CONSIGNES>
• a. Dans le texte sur Ashtar, quel est le nom de l'EP après la sortie duquel Fernanda G. Mesquita quitte le groupe ?
• b. Recopiez, s'il vous plaît, le passage du texte sur Ashtar situé entre "C'est cette incarnation" et "EP nommé Soaring.", ces deux bornes comprises.

TEXTE SOURCE>
━━━━━━━━

Cependant le claviériste Breno Aouila quitte Ashtar peu après, de même que Pedro I. Salles privilégiant son autre projet. Pedro Guimarães (claviériste et frère du guitariste Thiago) et Fábio Guilherme (basse) les remplacent.
C'est cette incarnation du groupe que j'ai eu l'opportunité de rencontrer en 2004 en première partie d'Anathema à Lormont (banlieue bordelaise et accessoirement patrie de Christophe Dugarry). Je garde le souvenir de musiciens assez jeunes venus avec leurs copines (miam) et un merchandising tenu par leurs parents. Une tribu sympathique et portée sur l'échange, certains parlant quelques mots de français. Mais les changements de line-up vont se poursuivre jusqu'en 2006, Fernanda G. Mesquita quittant Ashtar après la sortie d'un EP nommé Soaring.

━━━━━━━━

ENTRÉES>

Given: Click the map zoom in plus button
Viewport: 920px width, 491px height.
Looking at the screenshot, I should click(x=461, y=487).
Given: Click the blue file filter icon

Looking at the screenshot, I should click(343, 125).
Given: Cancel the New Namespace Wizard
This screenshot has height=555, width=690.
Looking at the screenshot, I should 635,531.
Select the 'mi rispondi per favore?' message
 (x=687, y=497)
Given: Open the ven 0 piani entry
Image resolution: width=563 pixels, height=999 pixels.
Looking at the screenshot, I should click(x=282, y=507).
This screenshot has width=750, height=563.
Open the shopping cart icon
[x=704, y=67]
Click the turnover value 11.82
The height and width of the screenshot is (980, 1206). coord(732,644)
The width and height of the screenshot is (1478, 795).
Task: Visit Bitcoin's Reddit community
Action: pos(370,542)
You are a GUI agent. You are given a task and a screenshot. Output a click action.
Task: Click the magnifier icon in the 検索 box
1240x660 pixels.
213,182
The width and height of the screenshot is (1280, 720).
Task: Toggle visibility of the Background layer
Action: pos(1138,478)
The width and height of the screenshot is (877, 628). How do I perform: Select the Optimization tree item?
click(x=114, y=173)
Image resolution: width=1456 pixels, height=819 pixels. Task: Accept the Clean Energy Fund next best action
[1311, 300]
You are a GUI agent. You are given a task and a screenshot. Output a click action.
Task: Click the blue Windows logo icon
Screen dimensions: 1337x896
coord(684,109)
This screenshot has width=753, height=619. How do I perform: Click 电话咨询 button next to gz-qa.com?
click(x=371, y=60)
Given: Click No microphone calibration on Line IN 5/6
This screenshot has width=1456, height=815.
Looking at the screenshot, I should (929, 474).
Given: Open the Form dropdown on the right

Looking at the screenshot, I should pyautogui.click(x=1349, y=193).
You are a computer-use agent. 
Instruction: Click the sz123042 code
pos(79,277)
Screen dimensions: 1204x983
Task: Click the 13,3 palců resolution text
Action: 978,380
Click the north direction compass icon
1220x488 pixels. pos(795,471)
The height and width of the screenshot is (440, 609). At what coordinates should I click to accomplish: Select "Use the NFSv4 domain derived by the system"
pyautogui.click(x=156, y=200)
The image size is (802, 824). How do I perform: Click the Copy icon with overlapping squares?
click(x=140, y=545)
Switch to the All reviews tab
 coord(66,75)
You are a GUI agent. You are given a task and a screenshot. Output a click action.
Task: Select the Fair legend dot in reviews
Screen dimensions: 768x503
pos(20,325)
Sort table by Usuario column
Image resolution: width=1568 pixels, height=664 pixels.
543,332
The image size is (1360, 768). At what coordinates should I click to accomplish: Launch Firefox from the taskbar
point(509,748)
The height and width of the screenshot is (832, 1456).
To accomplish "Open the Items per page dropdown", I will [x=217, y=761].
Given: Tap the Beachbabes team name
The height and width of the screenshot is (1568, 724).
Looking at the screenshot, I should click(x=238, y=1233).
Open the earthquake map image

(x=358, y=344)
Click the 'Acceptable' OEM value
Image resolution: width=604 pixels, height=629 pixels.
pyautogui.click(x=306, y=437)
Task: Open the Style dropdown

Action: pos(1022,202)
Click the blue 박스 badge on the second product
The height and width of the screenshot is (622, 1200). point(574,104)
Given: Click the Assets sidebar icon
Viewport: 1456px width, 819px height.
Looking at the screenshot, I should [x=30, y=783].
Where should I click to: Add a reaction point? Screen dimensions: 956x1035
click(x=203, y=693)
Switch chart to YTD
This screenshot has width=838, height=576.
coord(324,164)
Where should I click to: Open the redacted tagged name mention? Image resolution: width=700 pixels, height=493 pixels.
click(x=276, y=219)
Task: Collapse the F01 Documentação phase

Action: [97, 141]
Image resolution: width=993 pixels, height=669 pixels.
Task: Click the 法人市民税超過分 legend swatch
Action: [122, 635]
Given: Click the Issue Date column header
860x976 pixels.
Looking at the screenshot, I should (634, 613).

━━━━━━━━

RÉPONSES ATTENDUES>
• a. Soaring

• b.
C'est cette incarnation du groupe que j'ai eu l'opportunité de rencontrer en 2004 en première partie d'Anathema à Lormont (banlieue bordelaise et accessoirement patrie de Christophe Dugarry). Je garde le souvenir de musiciens assez jeunes venus avec leurs copines (miam) et un merchandising tenu par leurs parents. Une tribu sympathique et portée sur l'échange, certains parlant quelques mots de français. Mais les changements de line-up vont se poursuivre jusqu'en 2006, Fernanda G. Mesquita quittant Ashtar après la sortie d'un EP nommé Soaring.